In its report yesterday, the rating agency said the outcome of India's general election could provide an insight into the political stability, ability, and willingness of the new government to implement reforms for boosting economic growth.
The report quoted Standard & Poor's sovereign credit analyst Kim Eng Tan as saying, the agency believed that the current political landscape in India suggested that no single party could win an outright majority.
Tan added an important factor was how fragmented the government would be; the more the parties involved in the next coalition government, the more likely policies would be incoherent and less supportive of credit attributes.

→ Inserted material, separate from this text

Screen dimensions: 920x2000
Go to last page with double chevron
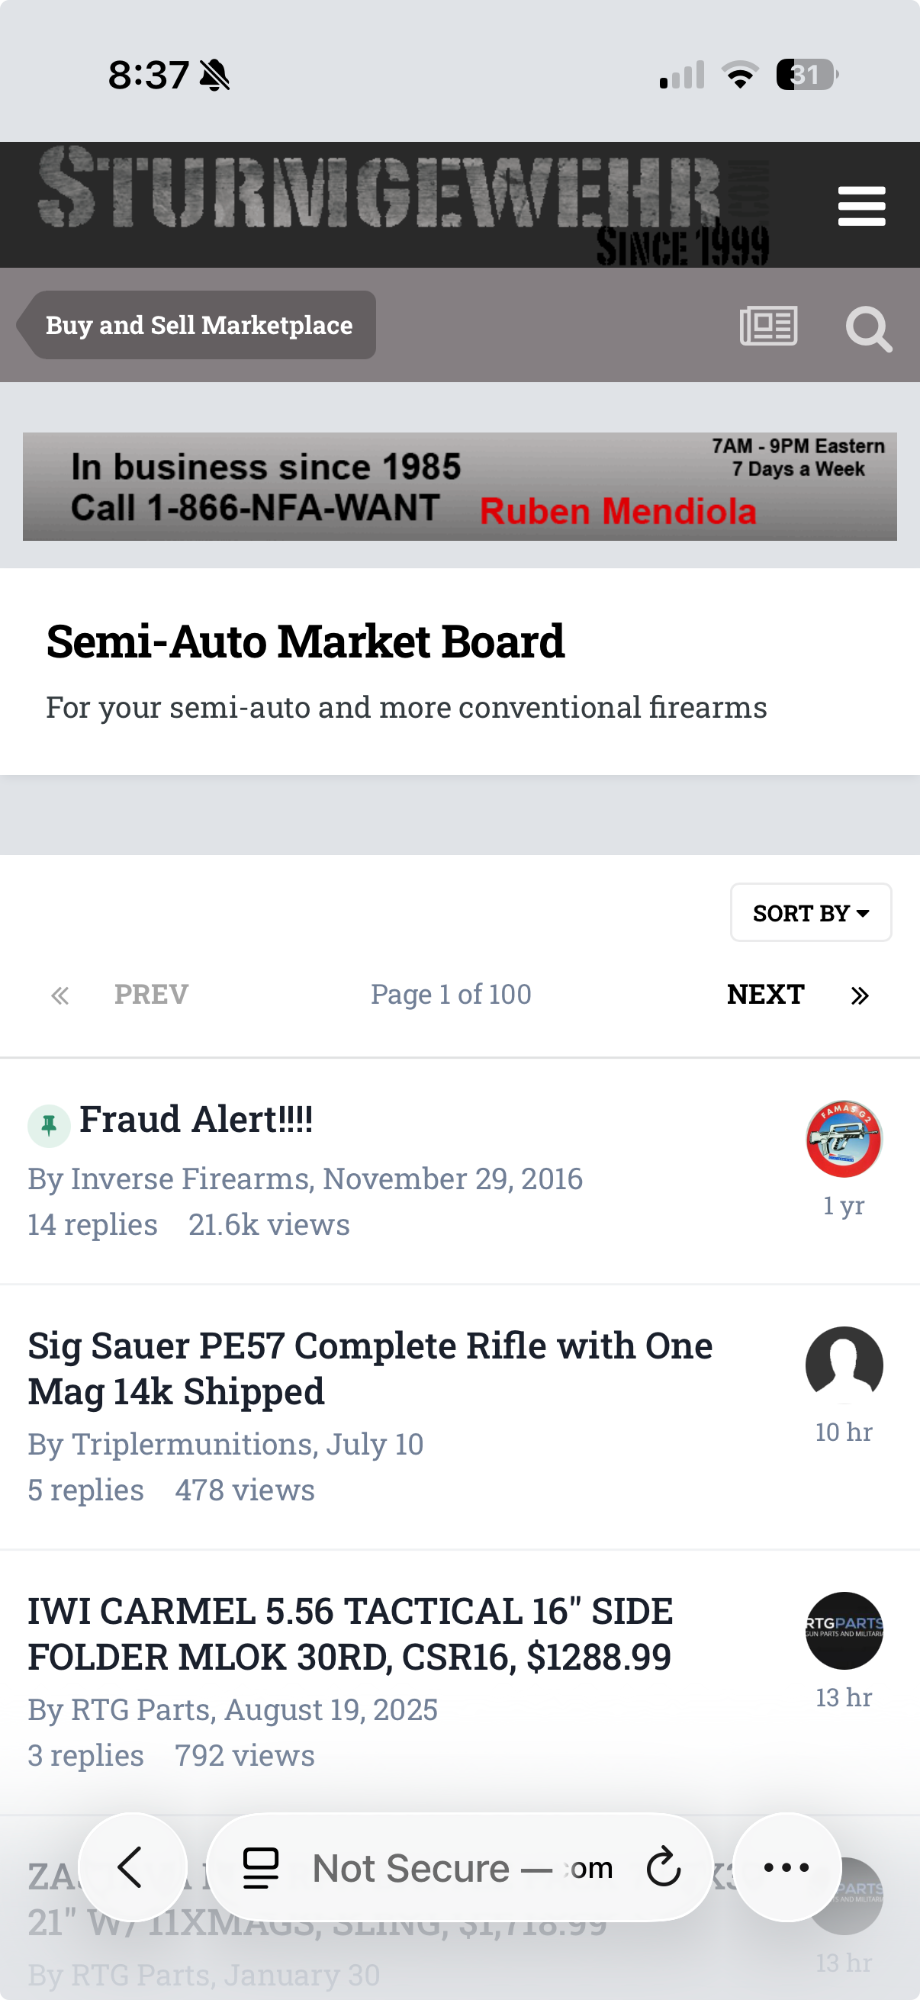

The agency had a BBB (minus) rating on India, which was a notch above the junk grade.
"If we revise our sovereign outlook to stable, those negative outlooks on banks and corporate entities, which reflect the sovereign outlook, could also be revised to stable. Ratings on government-related entities (GREs), companies rated above the sovereign, and banks that are capped at the sovereign rating level or benefitting from uplift due to government support will likely be downgraded, if we lower the sovereign rating, " the agency said.
The threat of a ratings downgrade had led the UPA coalition to take measures to repair public finances and to stabilise the currency, Reuters reported.
While the impact of some of those measures had helped avert a downgrade, the broader economy still suffered from a slowdown.
Tan said in a webcast, that if in the future the government implemented policies that effectively addressed some of the credit weaknesses that he had highlighted, the agency could revise the outlook to stable again.
He added, in the absence of effective policy action, the agency could lower the ratings on the sovereign.
S&P rated India as "BBB-minus" and was the only one of the three major credit agencies to have a "negative" outlook.